Series on Police Brutality Killings: Part 2

The first step in reforming police behavior is to show that there is an issue that needs to be reformed.  This part of the Series on Police Brutality Killings focuses on the charges and legal issues stemming from each of the recent killings by law enforcement officers.  In the George Floyd case, Officer Chauvin was originally charged with third-degree murder and second-degree manslaughter.  Two days later, after the Minnesota AG took over the case, the charges were amended to include unintentional second-degree murder under the felony-murder doctrine.  The other three officers involved in the death of Mr. Floyd were charged with aiding and abetting second-degree murder.

In the Breonna Taylor case, none of the officers were charged; however, what stemmed from this incident was a legislative change regarding no-knock warrants.  In June 2020, Democratic legislators introduced the Justice in Policing Act of 2020.  This bill looked at making changes to eradicate police misconduct, excessive force, and the implicit racial bias police have because of their job.  This bill also prohibits no-knock warrants for certain situations.  Kentucky Senator Rand Paul introduced the Justice for Breonna Taylor Act, and Louisville voted to prohibit no-knock warrants, also requiring officers to wear body cams for any warrants that are served. 

Initially, there were no charges filed in the Amhaud Arbery case for either of the McMichaels or Bryan.  After the Cobb County DA’s office took over the case, Travis and Gregory McMichael were charged with felony murder and aggravated assault. Ten days later, Bryan was charged with felony murder and attempted false imprisonment.  

Lastly, in the Brooks case, Officer Rolfe was charged with felony murder, five counts of aggravated assault, four police oath violations, and damage to property.  Officer Brosnan was charged with aggravated assault and two counts of violation of oath.  Atlanta Mayor Keisha Lance Bottoms ordered the Atlanta Police Department to overhaul their policies regarding use-of-force.                 

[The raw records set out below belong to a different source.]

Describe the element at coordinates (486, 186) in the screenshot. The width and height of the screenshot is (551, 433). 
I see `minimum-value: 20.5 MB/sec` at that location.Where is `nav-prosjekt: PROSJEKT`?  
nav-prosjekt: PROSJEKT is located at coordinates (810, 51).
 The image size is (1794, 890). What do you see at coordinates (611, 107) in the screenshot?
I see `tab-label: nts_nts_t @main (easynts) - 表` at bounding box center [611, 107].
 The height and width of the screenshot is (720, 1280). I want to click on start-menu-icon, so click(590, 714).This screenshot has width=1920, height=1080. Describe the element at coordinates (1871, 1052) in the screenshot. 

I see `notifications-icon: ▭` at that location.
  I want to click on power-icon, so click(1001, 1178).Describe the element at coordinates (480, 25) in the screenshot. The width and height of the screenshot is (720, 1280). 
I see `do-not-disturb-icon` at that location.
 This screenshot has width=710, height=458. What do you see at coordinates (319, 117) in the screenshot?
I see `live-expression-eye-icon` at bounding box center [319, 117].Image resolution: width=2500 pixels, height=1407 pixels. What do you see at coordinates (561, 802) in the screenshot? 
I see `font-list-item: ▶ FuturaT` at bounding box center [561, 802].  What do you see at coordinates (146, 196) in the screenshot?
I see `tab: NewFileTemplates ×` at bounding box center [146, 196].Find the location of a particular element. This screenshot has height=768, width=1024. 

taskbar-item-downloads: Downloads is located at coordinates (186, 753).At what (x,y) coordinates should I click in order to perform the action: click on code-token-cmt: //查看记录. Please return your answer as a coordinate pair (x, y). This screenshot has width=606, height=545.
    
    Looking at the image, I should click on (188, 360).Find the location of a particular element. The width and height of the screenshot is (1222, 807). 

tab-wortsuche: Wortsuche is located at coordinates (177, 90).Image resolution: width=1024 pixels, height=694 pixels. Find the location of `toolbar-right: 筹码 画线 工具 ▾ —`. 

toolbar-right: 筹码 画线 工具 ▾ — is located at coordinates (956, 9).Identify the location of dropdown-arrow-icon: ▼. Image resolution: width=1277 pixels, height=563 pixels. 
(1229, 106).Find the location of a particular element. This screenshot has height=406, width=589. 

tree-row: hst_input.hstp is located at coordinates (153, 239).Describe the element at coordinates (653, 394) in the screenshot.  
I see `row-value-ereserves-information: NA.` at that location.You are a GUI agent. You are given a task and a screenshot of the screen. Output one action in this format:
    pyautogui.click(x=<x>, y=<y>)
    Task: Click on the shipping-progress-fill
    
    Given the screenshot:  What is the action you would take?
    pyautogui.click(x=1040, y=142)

In each of these cases, there is an underlying issue that needs attention.  Law enforcement officer training and decision making are problematic in police-citizen interactions.  Some of the first issues that protestors demanded and legislations began to do something about was how law enforcement moves up the use of force ladder.  Use of force is supposed to be “the amount of effort required by police to compel compliance by an unwilling subject.” This is something that each state and police department is going to have to address in order to make effective change.  Hopefully, it is something that will be changed in the near future.